I'm trying to move files to folders based on artist and album names but the new filename is always relative to the current file location and not a fully qualified path from the root of the drive. Assuming that files will be moved from and to the same drive is acceptable. My file structure is:

\
.....My Music\
..........Album Artist 1\
...............(Year) Album A\
....................Track - Title.mp3
..........John E. Guitarplayer\
...............(2023) Hit Songs\
....................001 - Happy Song.mp3
..........Album Artist 3\
...............(Year) Album C\
....................Track - Title.mp3
..........Unsorted Tracks\
...............Title.mp3
..........Other files\
...............New Music Files\
....................Target File.mp3

I use mp3tag to load correct tag information then use a format string to rename and move the files to appropriate folders:

Current Directory: G:\My Music\Other Files\New Music Files
File: Target File.mp3
AlbumArtist: John E. Guitarplayer
Year: 2023
Album: Hit Songs
Track: 002
Title: Sad Song

\My Music%albumartist%(%year%) %album%$num(%track%,3) - %title%

I'm expecting to get:

\
.....My Music\
..........John E. Guitarplayer\
...............(2023) Hit Songs\
....................001 - Happy Song.mp3
....................002 - Sad Song.mp3
..........Other files\
...............New Music Files\

Instead, I get:

\
.....My Music\
..........John E. Guitarplayer\
...............(2023) Hit Songs\
....................001 - Happy Song.mp3
..........Other files\
...............New Music Files\
....................My Music\
.........................John E. Guitarplayer\
..............................(2023) Hit Songs\
...................................002 - Sad Song.mp3

A new path is created in the original folder even though my format string begins with a backslash. It works the same with or without the leading backslash.

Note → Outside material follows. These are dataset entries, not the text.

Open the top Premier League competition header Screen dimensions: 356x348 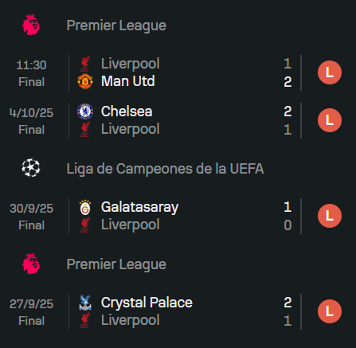point(116,25)
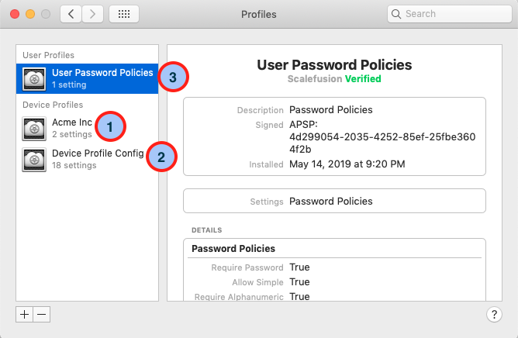Go back with the left chevron button
This screenshot has width=518, height=338.
coord(71,14)
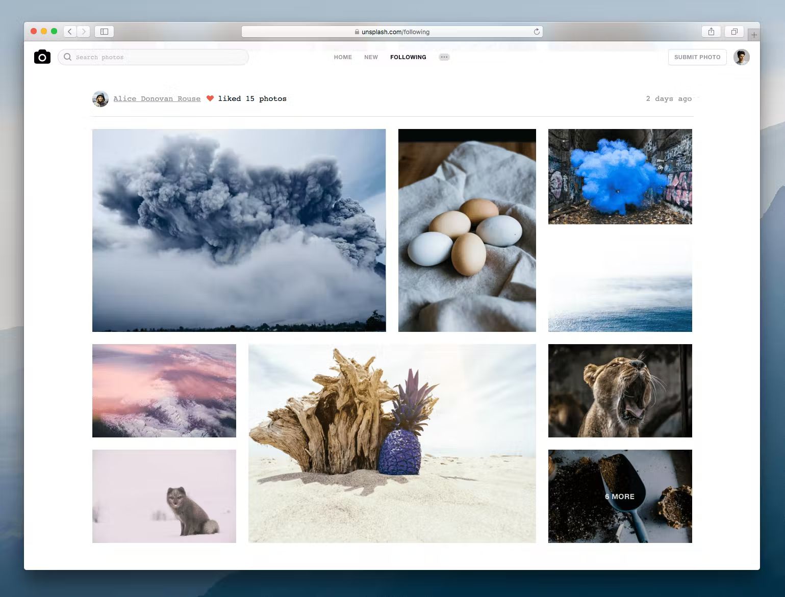Image resolution: width=785 pixels, height=597 pixels.
Task: Click the magnifying glass search icon
Action: pyautogui.click(x=67, y=57)
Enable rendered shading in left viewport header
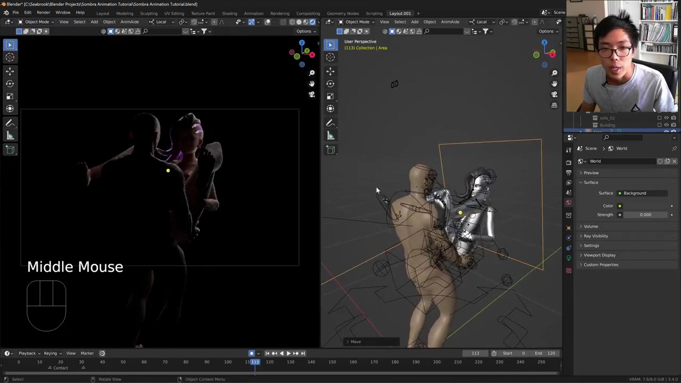681x383 pixels. coord(312,22)
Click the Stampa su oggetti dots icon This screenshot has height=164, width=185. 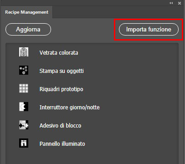[24, 70]
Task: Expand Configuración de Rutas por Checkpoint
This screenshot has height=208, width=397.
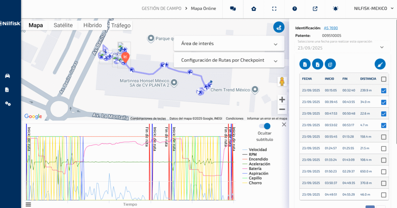Action: [x=229, y=60]
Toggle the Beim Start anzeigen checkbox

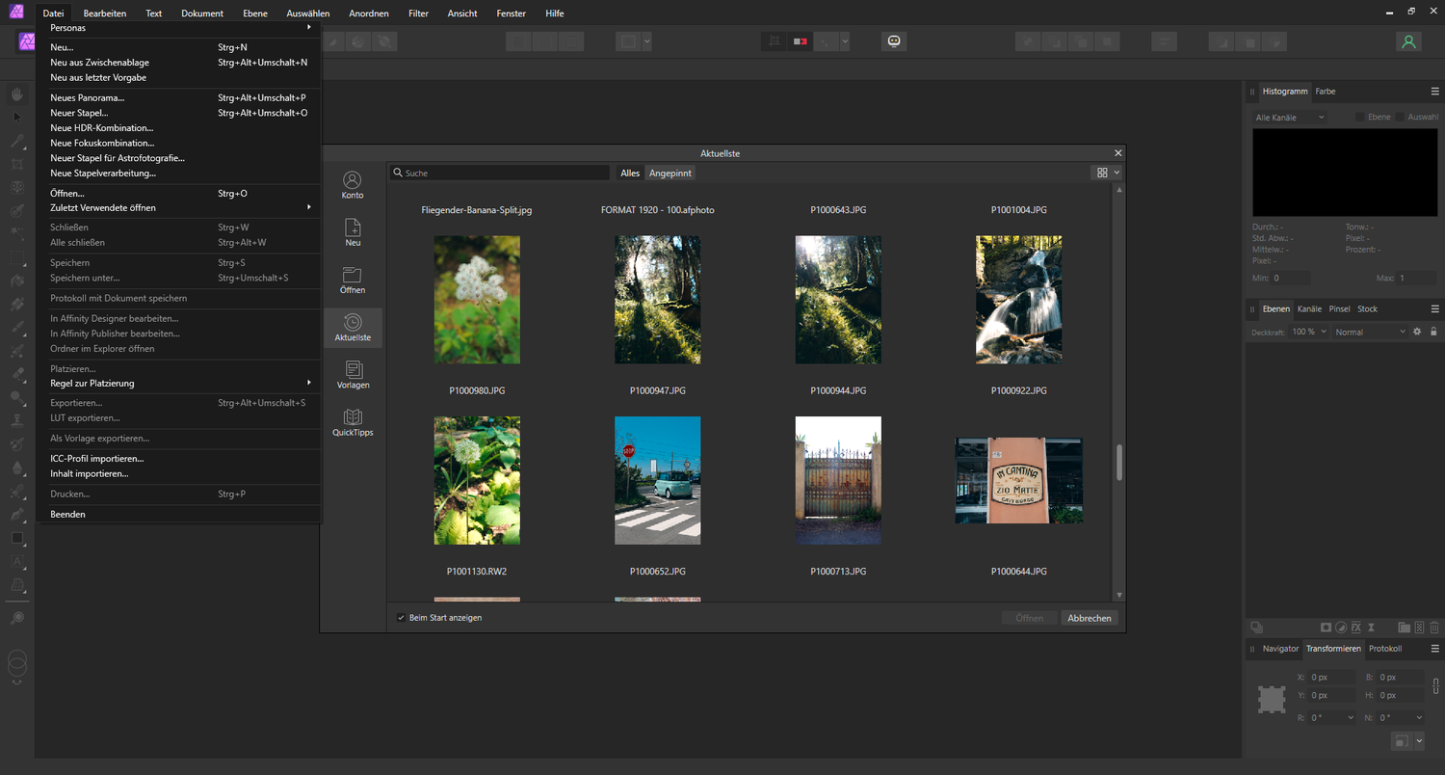402,618
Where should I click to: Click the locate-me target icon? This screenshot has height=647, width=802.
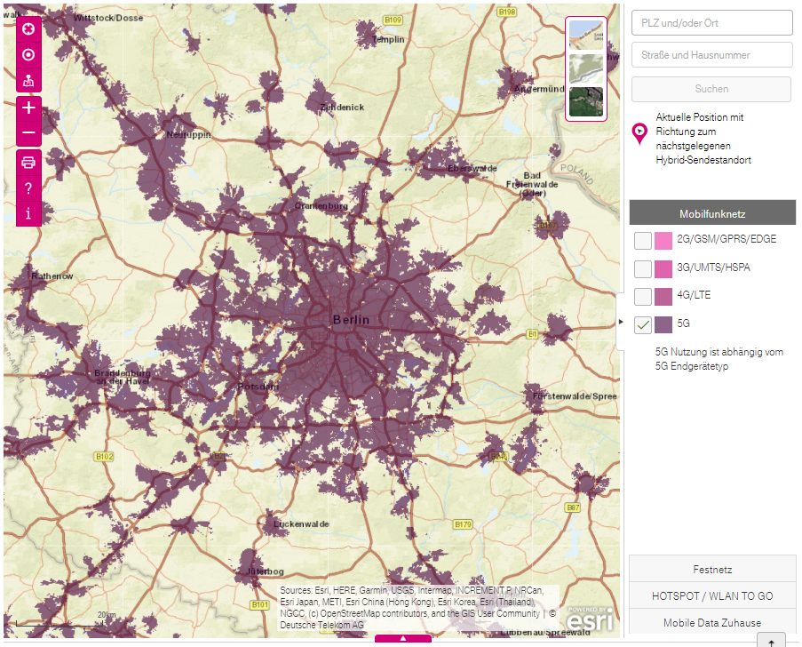(28, 55)
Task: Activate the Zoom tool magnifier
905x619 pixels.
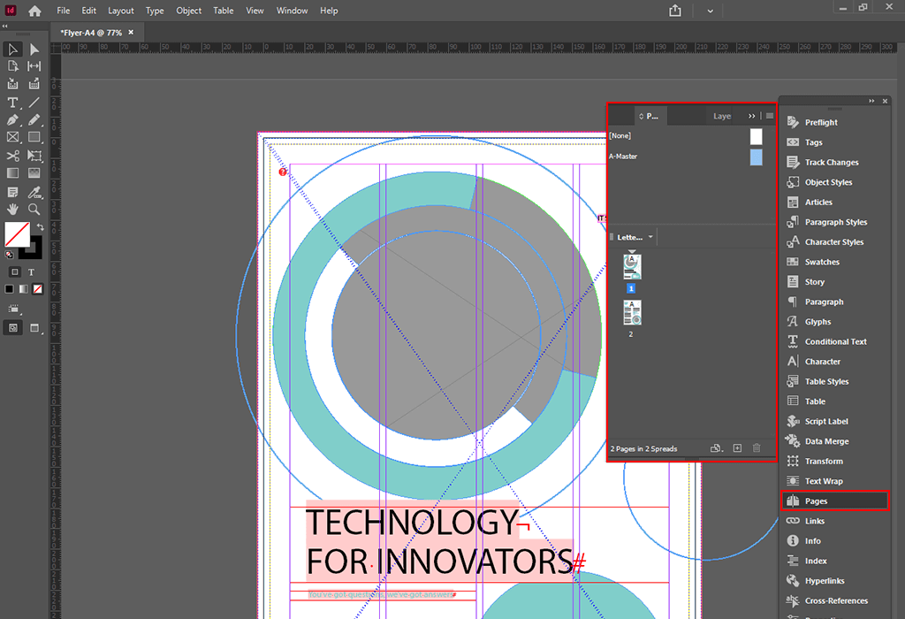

This works fine if I specify the drive letter:

G:\My Music%albumartist%(%year%) %album%$num(%track%,3) - %title%

But I can't be sure what letter Windows might assign each time I mount a removeable drive. Is there a way to reference the "current drive" in a format string?

This also works but I'd have to assume I'd never be more than 10 levels deep in the file structure:

....................\My Music%albumartist%(%year%) %album%$num(%track%,3) - %title%

It's not very elegant but gets the job done until I find myself 11 or more levels deep. Then, God knows where the file may be relocated to. Is there a better way to handle this?

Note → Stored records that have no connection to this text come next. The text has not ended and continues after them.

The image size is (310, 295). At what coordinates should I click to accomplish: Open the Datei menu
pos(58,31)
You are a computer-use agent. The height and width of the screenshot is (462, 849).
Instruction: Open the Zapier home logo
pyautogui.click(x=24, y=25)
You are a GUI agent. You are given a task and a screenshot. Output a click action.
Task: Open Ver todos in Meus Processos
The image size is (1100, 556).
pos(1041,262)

You could retrieve that letter plus the colon with
$left(%_path%,2)

That works. Thanks. I guess there's no way to just refer to the root of the current drive?

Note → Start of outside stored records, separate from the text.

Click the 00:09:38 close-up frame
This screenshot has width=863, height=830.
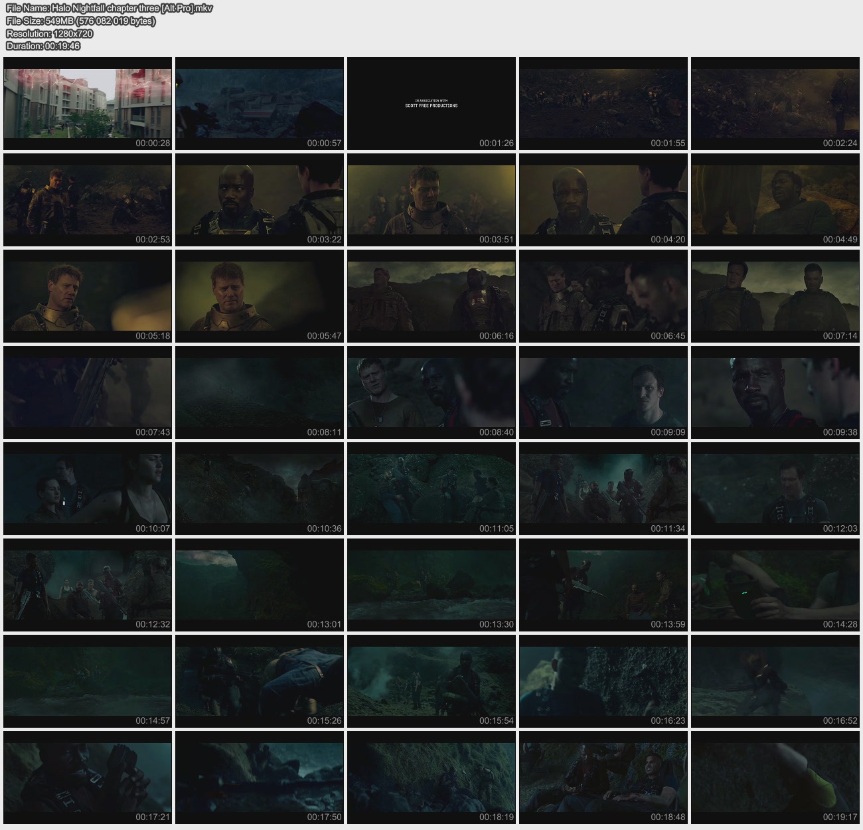[x=775, y=392]
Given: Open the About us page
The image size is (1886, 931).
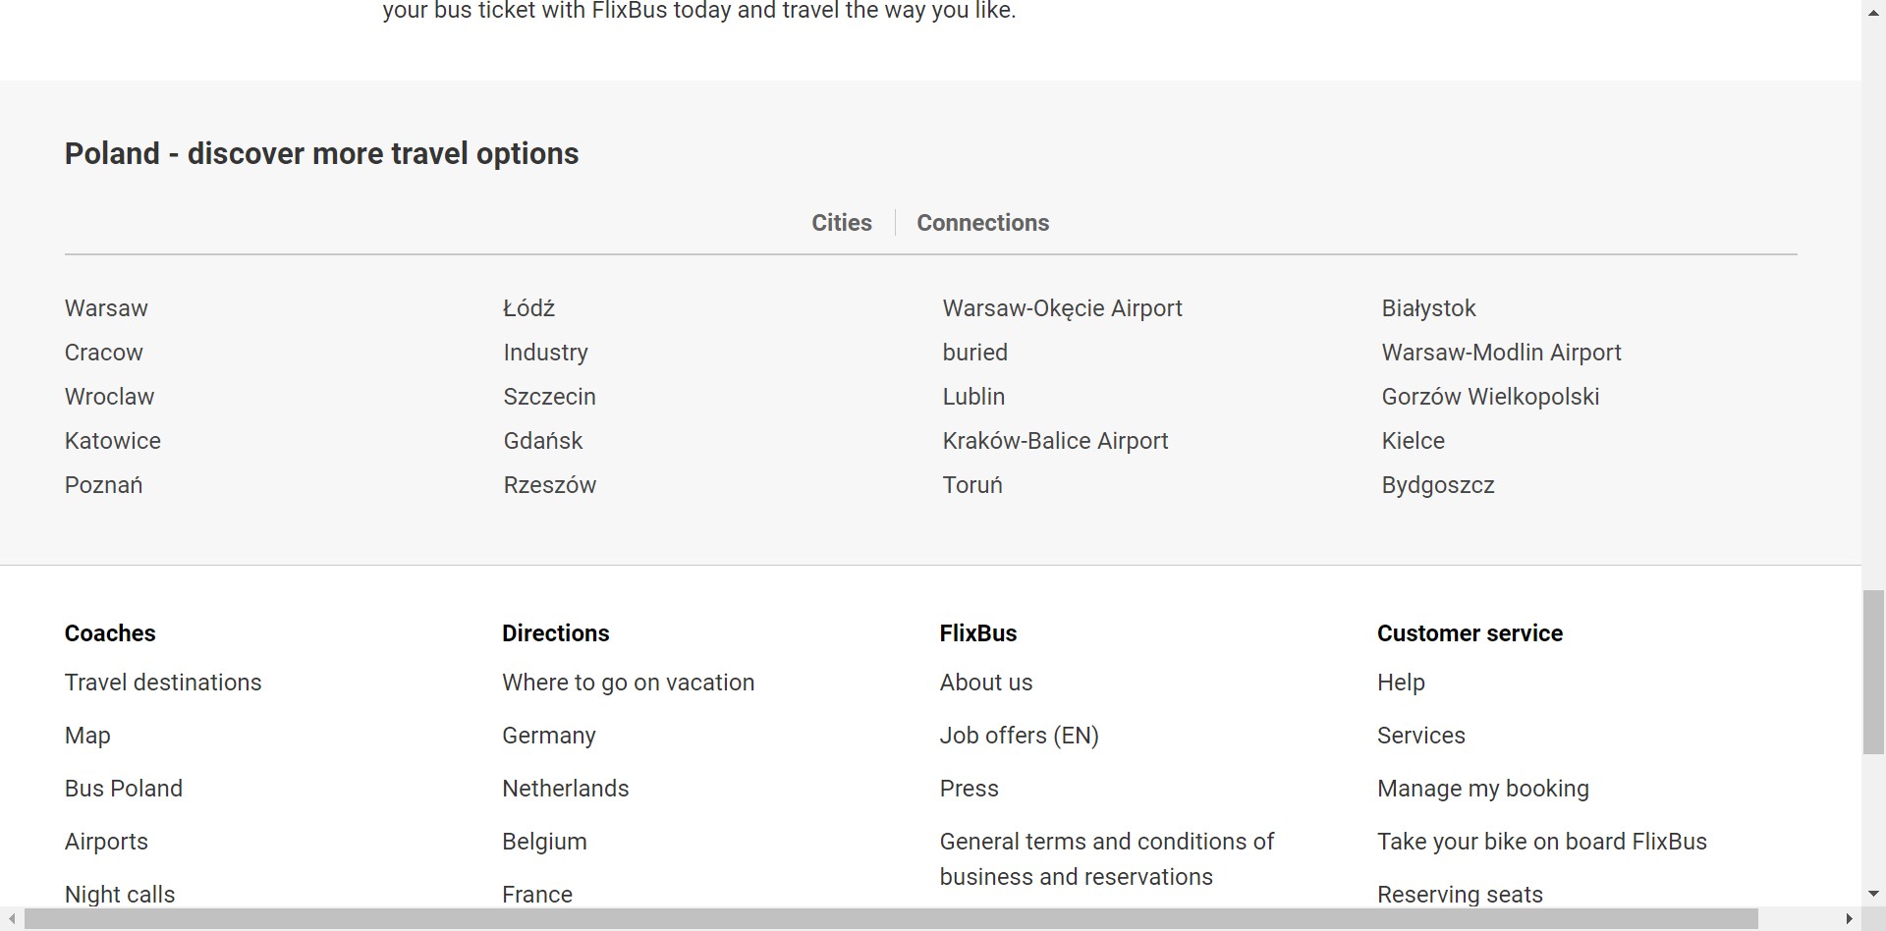Looking at the screenshot, I should click(x=985, y=683).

Show me a way with OS means or the command line syntax and that would be the solution.
I wonder why that short piece of scripting isn't fit for your special requirements.
BTW: if you assign a drive letter manually, then Windows usually remembers that. It should be a letter that is usually not reached by the automatic drive letter assignment, e.g. J would be a letter that is probably not used by USB devices.
So your external drive should be registered by its hardware identifier and then always get the same drive letter.

That code does work. I was just thinking in terms of the commands mkdir, chdir and rmdir and how the leading backslash on a directory name determines where the action occurs. No matter where I am on a drive, the command

md \newfolder

will create a new directory named newfolder in the root of the drive while

md newfolder

will create a new directory IN the current directory. I don't know how that relates to the scripting engine in mp3tag but that's where I was coming from. $left(%_path%,2) works fine and I've already added it to my format strings. So thanks again for that.